That hand to mouth existence continued for some time. “We were doing all right,” says Armstrong, “keeping our head above water just about. I was probably spending too much money making records by people like Johnny Moped.” Croydon’s finest were, though hugely amusing, at best a loose fit for punk, led as they were by a kitchen porter with a gruff voice and a harridan wife. “I still stand by that group to this day, fantastic group, but they were never going to have a hit in a million years. And we were advertising them heavily, full page ads in the music press. [Legendary Stiff graphic artist] Barney Bubbles designed it. So we kind of had the punky side going. The second Radiators album we did, after we signed with EMI, was with Tony Visconti. As we came up to the EMI deal in ‘78, we had Sniff ‘n’ The Tears ‘Driver’s Seat’ and Rocky Sharpe & The Replays ‘Ramalama-ding-dong’ in the can. They were both issued with NS catalogue numbers [Chiswick’s original catalogue prefix]. We’d done the first Radio Stars record, and actually had to pay quite a lot of money to pick up on the second. Which in retrospect we shouldn’t have done. Our fear was that if we went to EMI, who were showing interest, and said, we’ve just dropped the biggest act we’ve got… which the Radio Stars were by far at this point.”
“By this time I’d arranged an agent for The Radio Stars,” says Carroll, “who became their manager, who then tried to take them away to Chrysalis. As far as I was concerned, I wasn’t that bothered. There was a contract so we’d have had to work out something, maybe write off the recording costs, and let them walk away. Whatever. Some friends, namely Chris Morrison, my ex-partner in managing Thin Lizzy and Chris O’Donnell, said you can’t let them go to Chrysalis. ‘You’ll never be able to hold on to a band if you let them go.’ So in order to stop them going to Chrysalis, we had to do a deal that I wasn’t happy with that involved shelling out quite a lot of money. I think the Chris’s lent us some of that money and took some equity in the company, that we later bought back from them. But that was the first sign of commercial pressures coming into play.” Armstrong still rues that decision. “I remember sharing a bottle of whisky with the EMI rep late one night, and we were smashed as we used to get after hours at EMI, ‘Why did you sign us?’ He said ‘I knew Sniff ‘n’ the Tears and Rocky Sharpe were hits.’ ‘What about Radio Stars?’ ‘Nah. Can’t see it.’ Shit, we could have let them go and saved a lot of money! All a learning curve.”

[REQUESTS]
1/ From the records, extract every line from the beginning up to and including the line that contains "center [676, 1096].", reproducing each one verbatim. Leave the pictures out of your answer.
2/ Write what comes next in the excerpt about Chiswick's deal with EMI and the Radio Stars, picking up right after its final sentence.
The excerpt and the records that follow it were taken from unrelated sources.

[MATERIAL TO PROCESS]

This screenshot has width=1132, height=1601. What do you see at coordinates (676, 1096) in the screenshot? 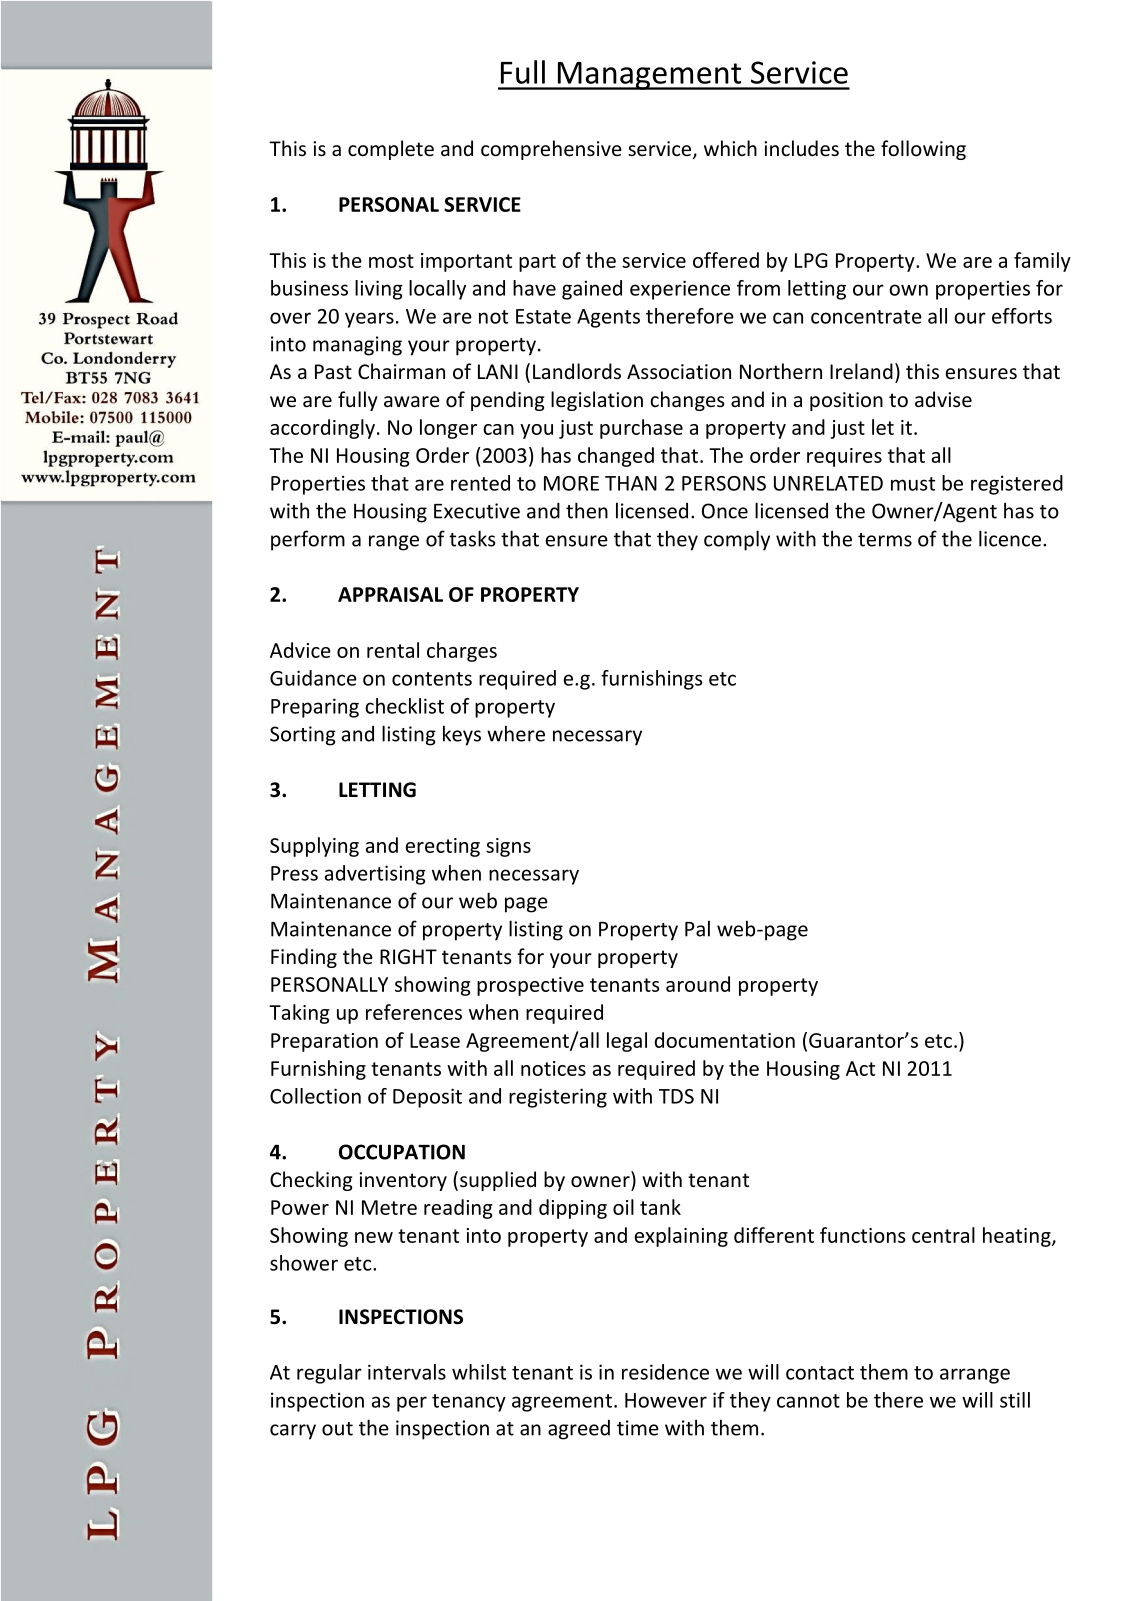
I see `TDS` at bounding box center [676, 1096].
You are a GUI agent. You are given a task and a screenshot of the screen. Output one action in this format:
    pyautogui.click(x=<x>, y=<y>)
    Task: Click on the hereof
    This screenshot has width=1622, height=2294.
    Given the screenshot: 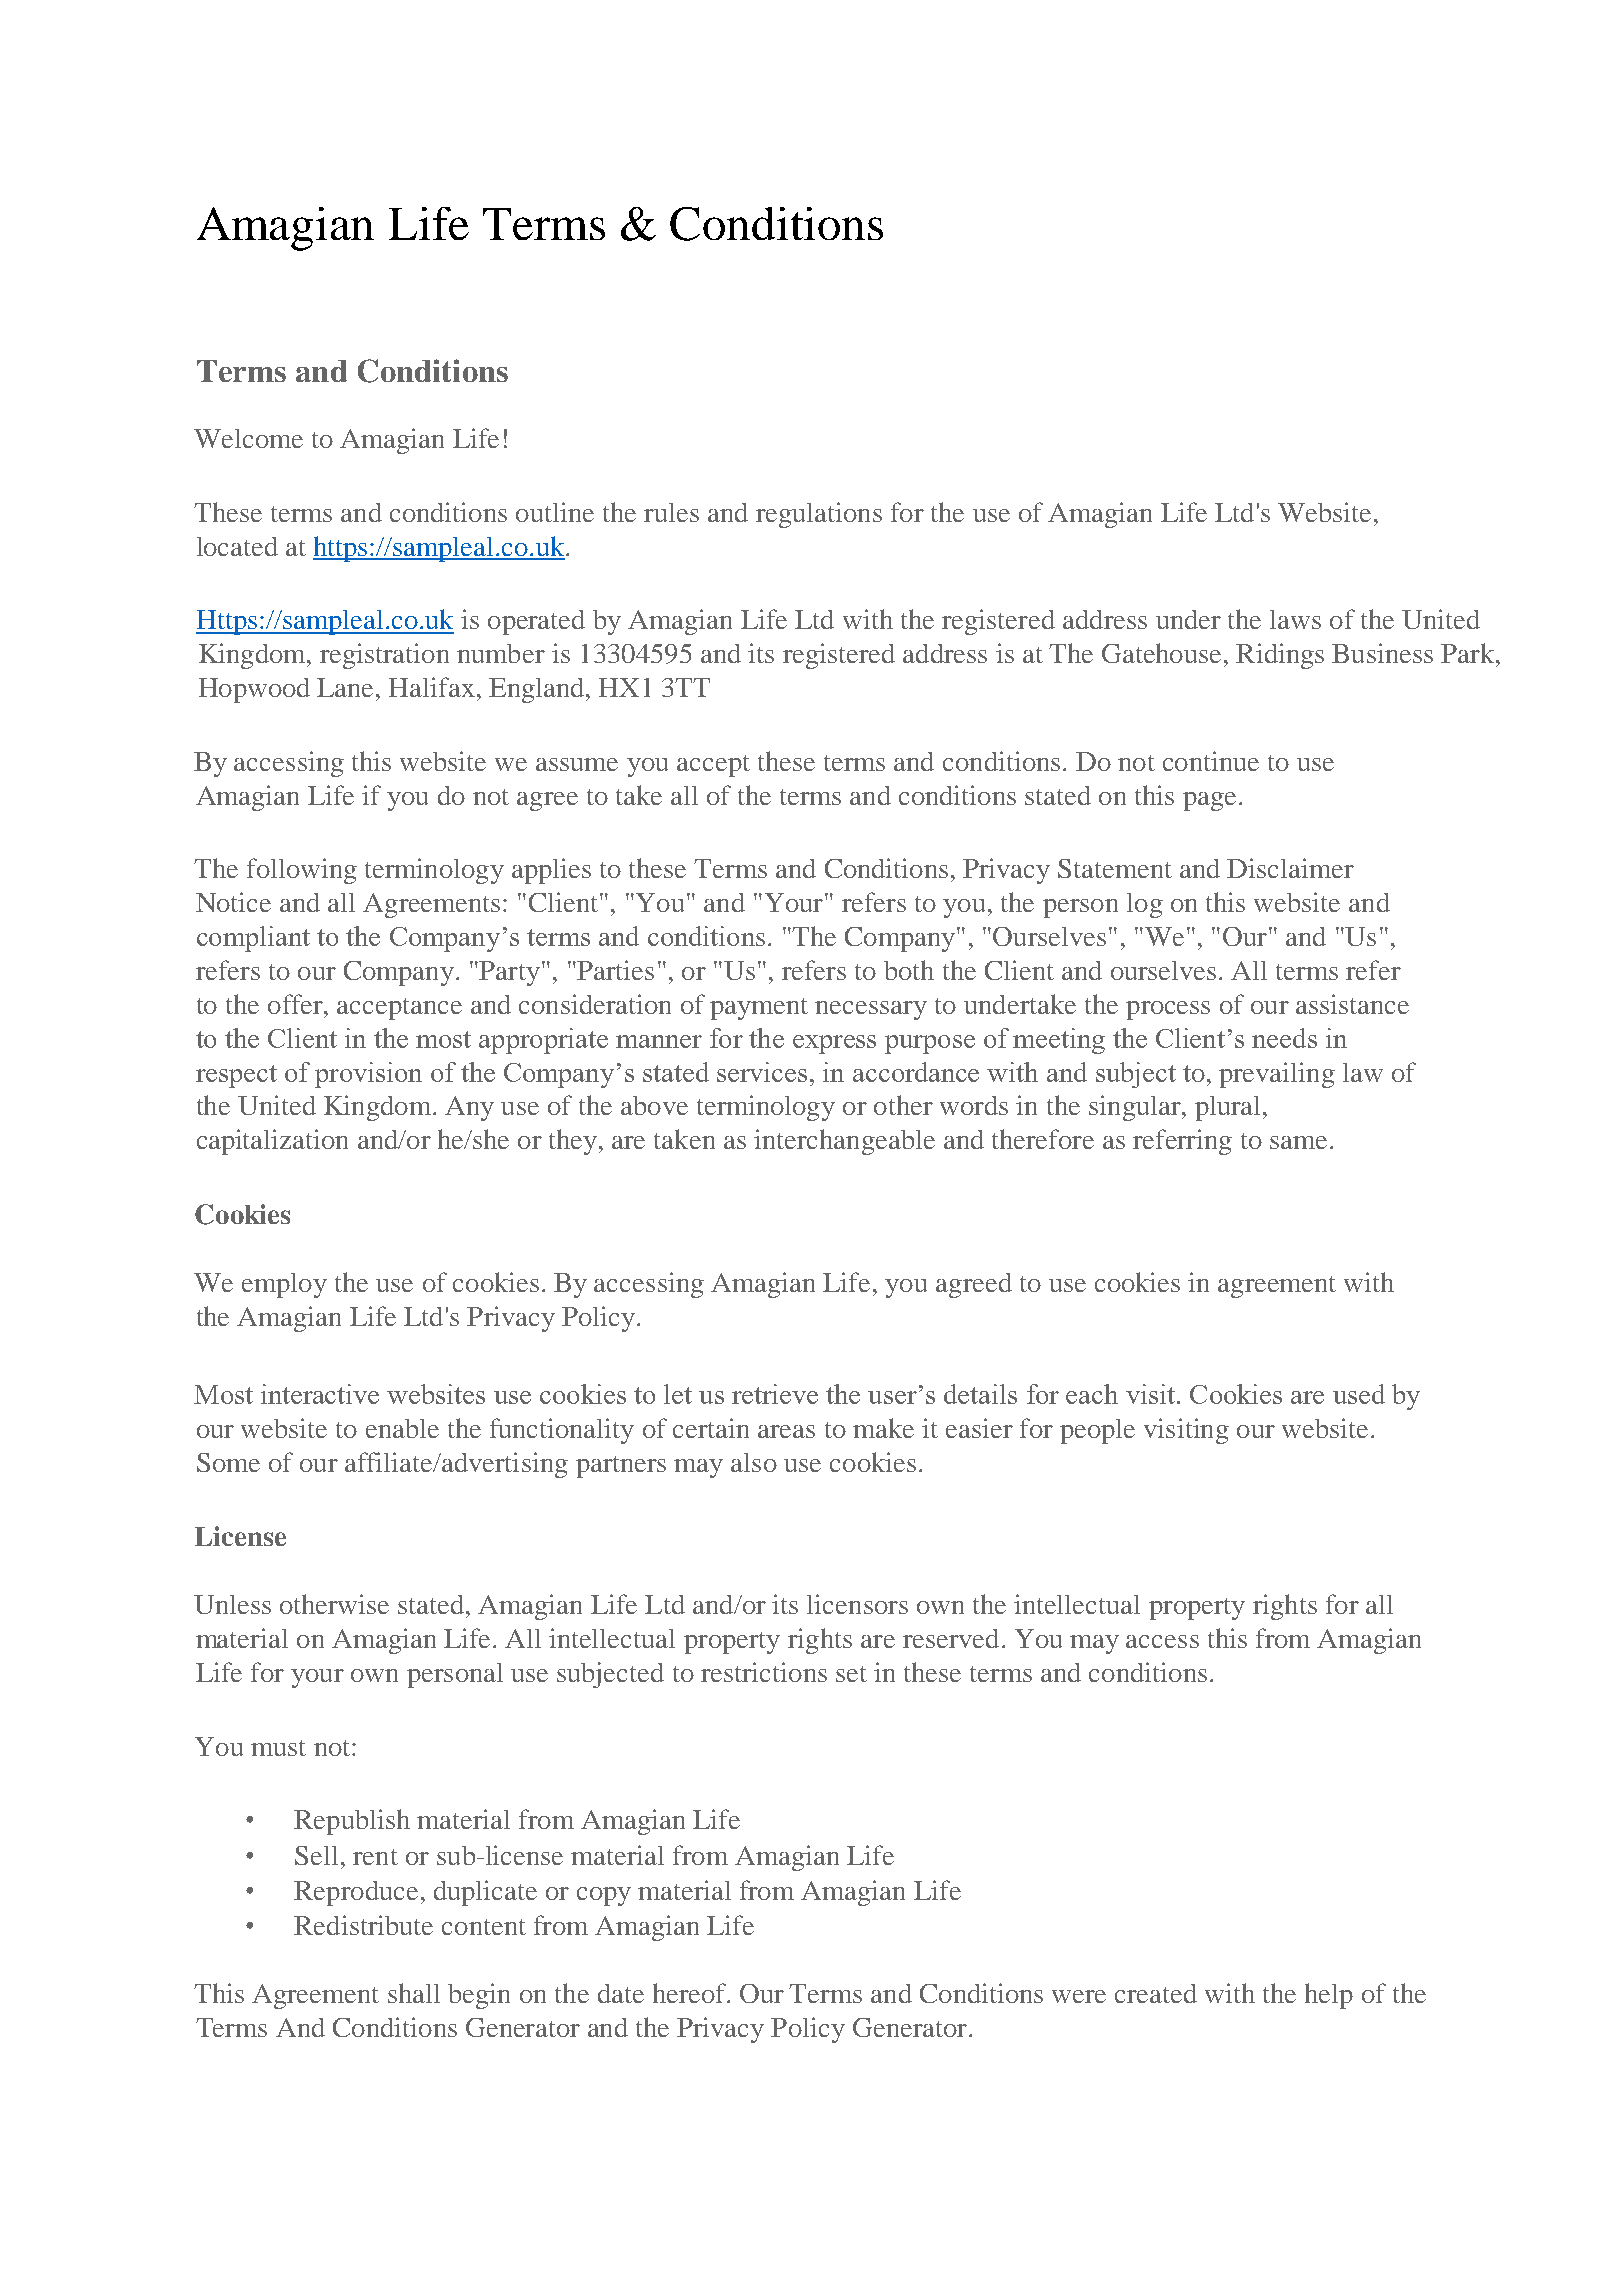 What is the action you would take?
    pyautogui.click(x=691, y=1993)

[RESULTS OF THE TASKS]
1/
This screenshot has width=1132, height=1601. What do you see at coordinates (676, 1096) in the screenshot? 
I see `TDS` at bounding box center [676, 1096].

2/
The Rocky Sharpe connection derived from Carroll’s reluctant days as a mobile DJ. “People would come into the shop and say, can you do a disco? I wasn’t really into doing that, but I got talked into it. The first one was in a college down in Shepherd’s Bush, in Goldhawk Road or somewhere, in 1972. And one of the bands playing was Rocky Sharpe and the Razors, and I think it was their first London gig. They were a New York street hoodlum kind of thing, greased hair and t-shirts and jeans, Sharks versus Jets. They were mostly art students up from Brighton. I remember being taken by them, and saying to Chris Morrison we should sign them up, they’d be great for colleges, but we were concentrating on Thin Lizzy at the time so we didn’t.” By the time Chiswick released Rocky Sharpe and the Razors’ debut EP they’d broken up, with some of the personnel going on to form Darts. Carroll: “A friend of ours who was a fan had recorded some tracks with them and he had a tape, and we did a deal to put that out.”
“Sniff ‘n’ the Tears should have been a hit,” laments Armstrong, “internal EMI politics killed that. They had a great set up at EMI. LRD, their Licensed Record Division – Island and Motown went through there and they had a lot of smaller labels. And it had its own sales force. Coming up to Sniff ‘n’ The Tears, it went into the charts and got Top Of The Pops, the whole deal. And suddenly they announced a last-minute reorganisation. GRD, General Record Division, had had two flops in a row – it was Rolling Stones or Queen or Kate Bush, and that was embarrassing when they didn’t do as well as they should have. They scrapped the sales force and stole the LRD sales force under the guise of rationalising. The guy that was running the new combined sales force – we were something like 42 in the charts and Ted and I went in and said, ‘Look guys, we need one more week on this from your reps. Your guys need to be out there.’ We had the picture disc out and everything. ‘We just need to hammer this for one more week then fine, it will go or it won’t.’ ‘No, it’s fine, it’ll be OK.’ Number 66 the following week. The guy couldn’t face us for days. He used to hide when Ted and I came in!”
Were they, as the above implies, a little more intemperate in their youth? “Yeah, absolutely,” admits Armstrong. “I was definitely the more aggressive one. Ted could have his moments getting annoyed. To be honest, in those days, because of the situation in Northern Ireland, shouting at people in a Northern Irish accent could be very threatening to people over here! So there we were at EMI, the Rocky Sharpe thing took off, it got through the change in sales reps, so there we were with one and a half hits. We tried ‘I Want Candy’ by the Bishops, which got so close, they even got on Top Of The Pops. Bow Wow Wow had a hit with it later. We kind of had a phase of that, the Radiators we had three singles off the Ghost Town album.
One we’d get radio play on but somehow it didn’t sell, one we didn’t get radio play but the sales looked quite good. We were one of those labels, whether it was because of the records we were making, but we never got that run of hits.”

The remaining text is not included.